Die Passagiere werden stattdessen auf den konzerneigenen Ferienflieger Condor umgebucht. Eine Sprecherin von Thomas Cook sagt: „Nach Bekanntgabe der geplanten Übernahme der Mehrheitsanteile von Laudamotion durch Ryanair hat sich Thomas Cook als Veranstalter vorsorglich dazu entschlossen, eine Flugalternative bereitzuhalten, um die Beförderung seiner Gäste jederzeit gewährleisten zu können.“ 

In den sozialen Netzwerken sorgt die Entscheidung für Unmut, zum Beispiel auf der Facebook-Seite von Laudamotion:

Laudamotion: Drohen Flugstreichungen wegen Personalmangel?

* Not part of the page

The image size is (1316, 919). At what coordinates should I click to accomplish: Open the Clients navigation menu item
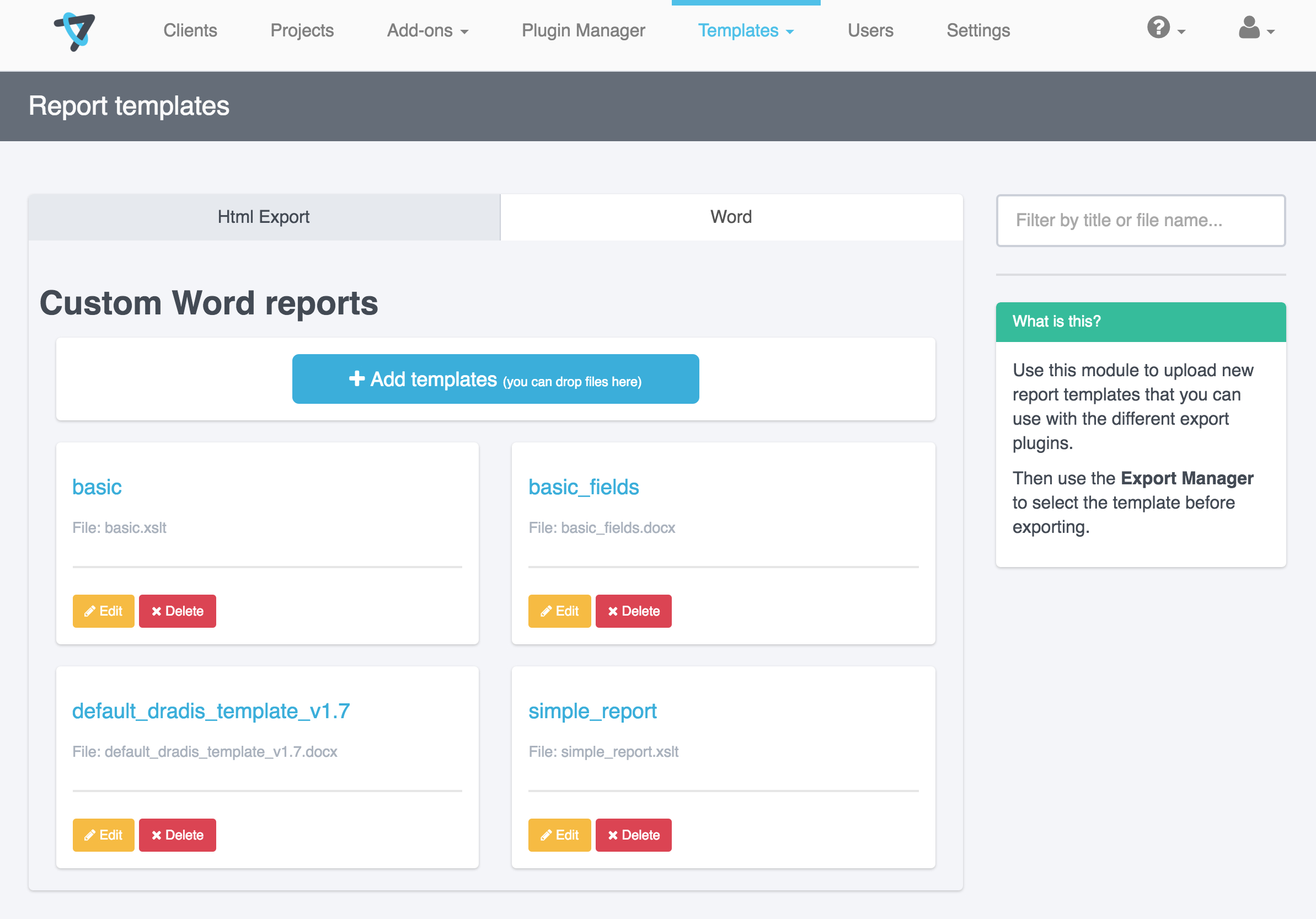pyautogui.click(x=189, y=30)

Weitere Angaben wollte der Konzern zunächst nicht machen. Es kursieren allerdings zwei weitere Spekulationen in Branchenkreisen, wie die Fachzeitschrift „fvw“ berichtet. Thomas Cook befürchte, dass Laudamotion die Flugzeuge nicht mit genügend Crews ausstatten könne und es daher zu Flugstreichungen kommen werde.

Auf der Condor-Website sind die Laudamotion-Flüge unterdessen auch weiter buchbar. Die deutsche Airline hatte nach der Ankündigung von Ryanair, die Mehrheit an Laudas Fluglinie übernehmen zu wollen, positiv reagiert: „Wir freuen uns für Niki Lauda, in Ryanair einen starken Partner gefunden zu haben, der den Business-Plan von Laudamotion unterstützt. Unsere Kooperation besteht natürlich fort und wird von den heutigen Nachrichten nicht berührt.“

Zumindest der Mutterkonzern Thomas Cook sieht das inzwischen offensichtlich anders.